"New Tax Law Increasing Need for Specialized Tax Professionals"
When President Donald Trump signed the new Tax Cuts and Jobs Act into law last December, it included the most sweeping changes to tax structures for corporations in decades, leading companies to assess the impact on their financial statement disclosures and creating additional financial reporting and audit risk considerations to both companies and their external auditors.
With studies showing tax account complexity and judgement errors as common reasons for tax-related misstatements, the Big 4 accounting firms have been focused on addressing the latest tax accounting developments and ASC 740, a set of financial accounting and reporting standards, for the effects of income taxes that result from a company's activities during the current and preceding years.
Companies, when facing increased strain in their internal tax department, may consult with specialized tax professionals to achieve better control over tax accounting issues.
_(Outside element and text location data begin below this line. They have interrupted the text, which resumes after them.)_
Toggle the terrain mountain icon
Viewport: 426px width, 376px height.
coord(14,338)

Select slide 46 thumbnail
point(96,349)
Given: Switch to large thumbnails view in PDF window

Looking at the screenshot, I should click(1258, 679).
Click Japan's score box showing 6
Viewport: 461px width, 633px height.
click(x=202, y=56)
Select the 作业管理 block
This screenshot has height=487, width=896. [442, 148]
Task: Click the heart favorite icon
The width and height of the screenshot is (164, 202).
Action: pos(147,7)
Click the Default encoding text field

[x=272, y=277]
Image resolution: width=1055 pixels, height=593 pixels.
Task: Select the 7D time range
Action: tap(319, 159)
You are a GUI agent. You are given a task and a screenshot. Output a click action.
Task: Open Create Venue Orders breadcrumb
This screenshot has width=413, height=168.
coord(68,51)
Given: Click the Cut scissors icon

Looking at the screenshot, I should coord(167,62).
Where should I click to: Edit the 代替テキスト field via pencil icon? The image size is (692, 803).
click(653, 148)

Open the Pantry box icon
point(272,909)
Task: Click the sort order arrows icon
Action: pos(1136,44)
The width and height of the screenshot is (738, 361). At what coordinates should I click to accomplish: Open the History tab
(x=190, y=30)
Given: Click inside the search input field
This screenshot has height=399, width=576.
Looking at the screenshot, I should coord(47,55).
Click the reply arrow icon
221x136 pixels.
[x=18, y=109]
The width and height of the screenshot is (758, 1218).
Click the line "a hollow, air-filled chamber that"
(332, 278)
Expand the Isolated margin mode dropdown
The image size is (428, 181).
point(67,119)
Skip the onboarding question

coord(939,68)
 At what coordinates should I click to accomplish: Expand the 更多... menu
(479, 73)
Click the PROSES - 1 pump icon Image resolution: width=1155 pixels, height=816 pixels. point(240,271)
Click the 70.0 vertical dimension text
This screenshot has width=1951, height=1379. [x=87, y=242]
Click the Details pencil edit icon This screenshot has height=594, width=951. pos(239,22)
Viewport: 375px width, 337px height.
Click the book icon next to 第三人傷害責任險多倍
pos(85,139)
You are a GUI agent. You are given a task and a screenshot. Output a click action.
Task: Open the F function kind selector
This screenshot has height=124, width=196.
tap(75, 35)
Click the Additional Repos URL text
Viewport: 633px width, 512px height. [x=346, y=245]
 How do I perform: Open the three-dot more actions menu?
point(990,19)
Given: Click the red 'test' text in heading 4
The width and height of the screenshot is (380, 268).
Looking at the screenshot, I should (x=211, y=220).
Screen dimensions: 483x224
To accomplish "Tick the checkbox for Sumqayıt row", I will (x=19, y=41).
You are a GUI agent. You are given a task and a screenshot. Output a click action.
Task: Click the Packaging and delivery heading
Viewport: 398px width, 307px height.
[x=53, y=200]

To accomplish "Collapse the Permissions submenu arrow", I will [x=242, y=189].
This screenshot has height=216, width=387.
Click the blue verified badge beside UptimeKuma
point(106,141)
Companies typically use either one or a combination of (1) their external auditor, (2) other consultants including tax and law firms, or (3) their internal tax departments for tax compliance and planning services.
In addition to the reduction in the corporate tax rate from 35 to 21 percent, tax professionals face a new tax regime for foreign earnings and a mandatory earnings repatriation tax, new limits on interest and net operating loss deductions, the elimination or expansion of deductions, the retirement of tax credits and the creation of even more.
According to the research report "The 2017 Top 100 Firms and Regional Leaders" from Accounting Today, the Big 4 accounting firms remain in the top five tax firms in the United States. During the 10-year period between 2007 and 2016, most of the Big 4 public clients have purchased tax services (73 percent per Audit Analytics data) from their audit firms due to perceived cost savings and knowledge spillover benefits of integration. The new tax law will undoubtedly drive even more growth for Big 4 tax services.
Jian Cao is an associate professor and Stone Fellow in the School of Accounting at Florida Atlantic University's College of Business. The opinions expressed in this article are those of the author and do not reflect or represent the opinions of Florida Atlantic University.